Oleh : Imran Duse
Jika tak ada aral, perhelatan debat publik kandidat pilkada Kota Samarinda putaran ketiga akan dilaksanakan 2 Desember 2020 mendatang. Berbeda dengan dua debat sebelumnya, dalam tahap ketiga ini pasangan kandidat akan tampil secara bersama-berpasangan.
Di tengah pembatasan kegiatan kampanye pilkada akibat pandemi Covid-19, debat kandidat yang disiarkan secara langsung menjadi penting. Melalui pelaksanaan debat publik, masyarakat diharapkan memperoleh referensi yang kuat atas visi-misi serta gagasan pokok para kandidat.
Dari situ, warga kota Samarinda (dengan DPT 576.981) kiranya memiliki reasoning ketika dengan sukaria dan sukarela mendatangi satu di antara 1.962 TPS yang disediakan penyelenggara pada pilkada serentak 9 Desember 2020 mendatang.
Tulisan singkat berikut bermaksud urun rembug seputar pelaksanaan debat publik putaran ketiga ini.

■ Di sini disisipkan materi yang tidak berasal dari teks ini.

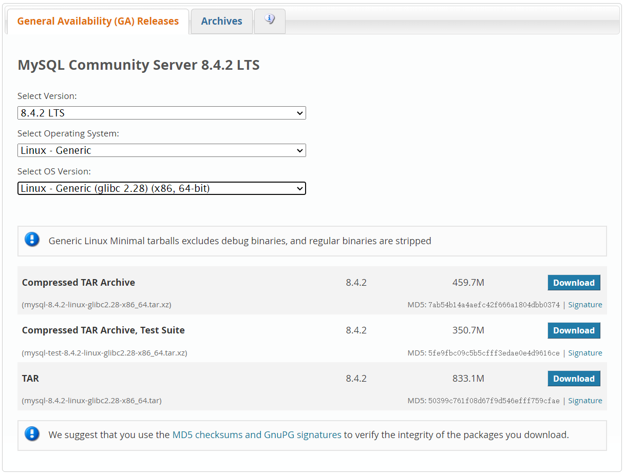Open the dropdown arrow on Select Version

300,113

Setelah menyimak dua debat sebelumnya, tulisan ini akan mengusulkan dua hal: terkait materi debat dan aspek teknis penyelenggaraan debat.
Tema KIP
Dalam pelaksanaan debat pertama dan kedua, telah dibahas sejumlah tema yang cukup aktual. Acara yang disiarkan secara live streaming itu juga mendapat respon dan perhatian khalayak. Para kandidat pun telah memaparkan visi-misi serta sejumlah program unggulan dengan baik.
Namun ada satu tema penting yang nampaknya belum tersentuh dalam dua debat sebelumnya. Tema tersebut menyangkut keterbukaan informasi publik, yang dalam hemat kita punya urgensi untuk dielaborasi lebih jauh oleh para kandidat.

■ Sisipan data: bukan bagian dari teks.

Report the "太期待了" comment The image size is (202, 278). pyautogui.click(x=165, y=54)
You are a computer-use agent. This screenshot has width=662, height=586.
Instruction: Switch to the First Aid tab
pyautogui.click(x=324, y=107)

Kita berharap tema ini dapat menjadi salah satu topik bahasan dalam debat putaran ketiga. Dengan cara itu, publik dapat mengkonfirmasi sejauh mana komitmen para kandidat terhadap isu keterbukaan informasi publik (selanjutnya disingkat KIP).

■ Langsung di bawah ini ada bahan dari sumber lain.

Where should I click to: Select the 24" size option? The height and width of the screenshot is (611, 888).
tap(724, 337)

Sebagaimana diketahui, dewasa ini rezim pengaturan informasi publik di Indonesia mengalami perubahan yang sangat signifikan. Kerangka dan paradigmanya (terutama dalam satu dekade terakhir) sungguh jauh berbeda dengan tahun-tahun sebelumnya.
Berpunca dari amandemen ke-2 UUD 1945, di mana terdapat penambahan hak atas informasi yang secara eksplisit disebut dalam Pasal 28F. Ini pertanda pengakuan negara terhadap hak atas informasi sebagai hak asasi dan sekaligus hak konstitusional warga negara.
Pengakuan ini menjadi landasan merumuskannya ke tingkat operasional. Maka lahirlah UU No.14 Tahun 2008 tentang KIP yang mengatur bukan hanya soal dimensi hak atas informasi, melainkan juga hak atas akses terhadap informasi dimaksud.